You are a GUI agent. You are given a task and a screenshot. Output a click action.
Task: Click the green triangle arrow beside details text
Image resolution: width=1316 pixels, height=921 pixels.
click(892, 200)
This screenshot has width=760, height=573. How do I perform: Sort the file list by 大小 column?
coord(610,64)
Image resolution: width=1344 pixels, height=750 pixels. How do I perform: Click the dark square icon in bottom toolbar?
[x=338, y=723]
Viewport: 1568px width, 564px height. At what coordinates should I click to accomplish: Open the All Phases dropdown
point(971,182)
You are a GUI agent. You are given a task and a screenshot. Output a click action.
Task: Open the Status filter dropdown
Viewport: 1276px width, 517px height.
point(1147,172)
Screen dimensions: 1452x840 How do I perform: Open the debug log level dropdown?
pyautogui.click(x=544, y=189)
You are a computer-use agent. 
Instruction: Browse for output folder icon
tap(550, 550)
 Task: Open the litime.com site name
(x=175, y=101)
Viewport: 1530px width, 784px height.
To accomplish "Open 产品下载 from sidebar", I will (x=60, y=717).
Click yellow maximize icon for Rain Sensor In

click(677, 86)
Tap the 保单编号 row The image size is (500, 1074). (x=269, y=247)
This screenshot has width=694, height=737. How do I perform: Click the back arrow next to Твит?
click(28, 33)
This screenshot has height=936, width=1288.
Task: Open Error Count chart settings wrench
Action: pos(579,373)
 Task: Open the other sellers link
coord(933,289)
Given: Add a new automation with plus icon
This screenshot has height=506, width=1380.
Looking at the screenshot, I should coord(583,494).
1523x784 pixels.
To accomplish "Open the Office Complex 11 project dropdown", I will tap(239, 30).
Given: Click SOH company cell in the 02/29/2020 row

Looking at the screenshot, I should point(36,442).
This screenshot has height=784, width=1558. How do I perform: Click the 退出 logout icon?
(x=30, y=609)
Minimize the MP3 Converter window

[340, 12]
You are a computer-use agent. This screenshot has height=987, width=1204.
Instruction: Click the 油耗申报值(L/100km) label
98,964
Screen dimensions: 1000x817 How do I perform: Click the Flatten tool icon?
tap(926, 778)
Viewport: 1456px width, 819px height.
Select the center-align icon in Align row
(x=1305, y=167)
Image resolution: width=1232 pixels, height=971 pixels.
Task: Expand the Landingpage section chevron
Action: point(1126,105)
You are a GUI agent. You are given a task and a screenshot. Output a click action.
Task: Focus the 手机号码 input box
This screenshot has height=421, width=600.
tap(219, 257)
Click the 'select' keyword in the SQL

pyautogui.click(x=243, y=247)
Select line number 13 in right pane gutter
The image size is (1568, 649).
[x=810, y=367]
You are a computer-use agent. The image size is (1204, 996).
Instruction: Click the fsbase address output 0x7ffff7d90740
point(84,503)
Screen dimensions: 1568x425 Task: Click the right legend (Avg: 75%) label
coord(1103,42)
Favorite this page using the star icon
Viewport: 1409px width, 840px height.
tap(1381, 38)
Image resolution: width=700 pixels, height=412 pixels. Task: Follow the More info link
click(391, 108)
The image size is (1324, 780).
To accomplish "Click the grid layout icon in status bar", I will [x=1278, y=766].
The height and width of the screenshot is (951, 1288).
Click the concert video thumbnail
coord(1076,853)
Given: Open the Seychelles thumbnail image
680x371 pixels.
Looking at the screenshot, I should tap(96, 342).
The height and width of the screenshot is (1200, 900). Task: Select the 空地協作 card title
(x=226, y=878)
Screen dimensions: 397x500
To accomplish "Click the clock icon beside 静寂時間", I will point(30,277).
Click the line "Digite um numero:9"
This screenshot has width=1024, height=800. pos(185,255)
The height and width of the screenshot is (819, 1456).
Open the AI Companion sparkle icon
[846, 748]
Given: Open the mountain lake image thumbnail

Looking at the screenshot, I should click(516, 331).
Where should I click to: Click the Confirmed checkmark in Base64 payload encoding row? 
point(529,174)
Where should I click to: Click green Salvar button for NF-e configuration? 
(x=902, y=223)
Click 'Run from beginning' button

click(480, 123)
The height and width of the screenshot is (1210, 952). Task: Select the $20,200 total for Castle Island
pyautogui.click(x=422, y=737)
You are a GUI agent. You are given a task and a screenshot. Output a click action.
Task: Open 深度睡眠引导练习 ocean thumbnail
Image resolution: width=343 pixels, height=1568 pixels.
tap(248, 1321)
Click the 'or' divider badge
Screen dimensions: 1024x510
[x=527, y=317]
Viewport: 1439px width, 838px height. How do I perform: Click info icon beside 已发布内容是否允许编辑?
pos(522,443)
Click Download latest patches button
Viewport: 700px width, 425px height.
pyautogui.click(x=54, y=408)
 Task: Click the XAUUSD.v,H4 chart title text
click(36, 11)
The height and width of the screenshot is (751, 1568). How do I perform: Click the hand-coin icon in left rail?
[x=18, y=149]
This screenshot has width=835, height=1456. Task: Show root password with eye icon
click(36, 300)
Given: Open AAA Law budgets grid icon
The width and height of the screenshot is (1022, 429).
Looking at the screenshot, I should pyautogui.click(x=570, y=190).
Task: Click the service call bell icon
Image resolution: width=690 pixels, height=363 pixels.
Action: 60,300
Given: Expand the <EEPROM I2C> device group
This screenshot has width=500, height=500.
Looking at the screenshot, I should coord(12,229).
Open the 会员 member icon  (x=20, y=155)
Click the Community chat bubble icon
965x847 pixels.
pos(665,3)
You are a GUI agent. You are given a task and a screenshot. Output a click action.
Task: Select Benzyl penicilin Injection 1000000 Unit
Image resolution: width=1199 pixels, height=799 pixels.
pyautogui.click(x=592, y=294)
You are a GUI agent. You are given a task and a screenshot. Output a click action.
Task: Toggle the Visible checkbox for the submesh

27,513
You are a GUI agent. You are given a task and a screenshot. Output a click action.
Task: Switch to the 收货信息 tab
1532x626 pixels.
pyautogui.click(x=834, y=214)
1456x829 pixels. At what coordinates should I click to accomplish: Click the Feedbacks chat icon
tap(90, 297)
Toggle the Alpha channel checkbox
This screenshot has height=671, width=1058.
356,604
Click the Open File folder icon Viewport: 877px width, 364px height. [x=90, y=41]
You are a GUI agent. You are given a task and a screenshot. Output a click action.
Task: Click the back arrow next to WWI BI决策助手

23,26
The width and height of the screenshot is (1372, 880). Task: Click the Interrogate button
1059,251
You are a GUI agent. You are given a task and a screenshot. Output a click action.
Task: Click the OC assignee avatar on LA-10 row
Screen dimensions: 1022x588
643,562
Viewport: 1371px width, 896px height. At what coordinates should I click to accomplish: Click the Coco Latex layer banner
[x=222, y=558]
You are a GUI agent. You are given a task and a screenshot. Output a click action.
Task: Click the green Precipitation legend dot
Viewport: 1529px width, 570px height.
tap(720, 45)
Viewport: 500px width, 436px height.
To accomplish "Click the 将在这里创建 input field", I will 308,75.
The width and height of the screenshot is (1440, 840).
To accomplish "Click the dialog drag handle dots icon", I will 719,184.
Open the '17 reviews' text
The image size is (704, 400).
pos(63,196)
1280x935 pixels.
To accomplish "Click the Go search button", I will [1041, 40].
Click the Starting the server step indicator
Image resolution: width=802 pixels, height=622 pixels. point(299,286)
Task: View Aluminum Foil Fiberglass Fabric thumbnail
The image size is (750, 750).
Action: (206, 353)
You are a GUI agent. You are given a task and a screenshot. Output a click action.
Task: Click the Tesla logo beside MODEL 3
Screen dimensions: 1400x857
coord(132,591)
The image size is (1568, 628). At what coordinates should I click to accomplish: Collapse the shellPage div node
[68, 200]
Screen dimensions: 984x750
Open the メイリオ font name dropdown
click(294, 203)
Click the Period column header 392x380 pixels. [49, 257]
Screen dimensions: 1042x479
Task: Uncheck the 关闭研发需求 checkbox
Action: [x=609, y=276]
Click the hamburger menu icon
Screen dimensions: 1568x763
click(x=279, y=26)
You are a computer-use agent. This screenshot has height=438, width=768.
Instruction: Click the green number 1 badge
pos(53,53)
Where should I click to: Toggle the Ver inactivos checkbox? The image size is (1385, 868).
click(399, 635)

## Aim:
Copy out the records word for word, starting with the line that contains "Screen dimensions: 397x500" and going on through the line that contains "[x=18, y=149]".

## Result of the task:
Screen dimensions: 397x500
To accomplish "Click the clock icon beside 静寂時間", I will point(30,277).
Click the line "Digite um numero:9"
This screenshot has width=1024, height=800. pos(185,255)
The height and width of the screenshot is (819, 1456).
Open the AI Companion sparkle icon
[846, 748]
Given: Open the mountain lake image thumbnail

Looking at the screenshot, I should click(516, 331).
Where should I click to: Click the Confirmed checkmark in Base64 payload encoding row? 
point(529,174)
Where should I click to: Click green Salvar button for NF-e configuration? 
(x=902, y=223)
Click 'Run from beginning' button

click(480, 123)
The height and width of the screenshot is (1210, 952). Task: Select the $20,200 total for Castle Island
pyautogui.click(x=422, y=737)
You are a GUI agent. You are given a task and a screenshot. Output a click action.
Task: Open 深度睡眠引导练习 ocean thumbnail
Image resolution: width=343 pixels, height=1568 pixels.
tap(248, 1321)
Click the 'or' divider badge
Screen dimensions: 1024x510
[x=527, y=317]
Viewport: 1439px width, 838px height. How do I perform: Click info icon beside 已发布内容是否允许编辑?
pos(522,443)
Click Download latest patches button
Viewport: 700px width, 425px height.
pyautogui.click(x=54, y=408)
 Task: Click the XAUUSD.v,H4 chart title text
click(36, 11)
The height and width of the screenshot is (751, 1568). How do I perform: Click the hand-coin icon in left rail?
[x=18, y=149]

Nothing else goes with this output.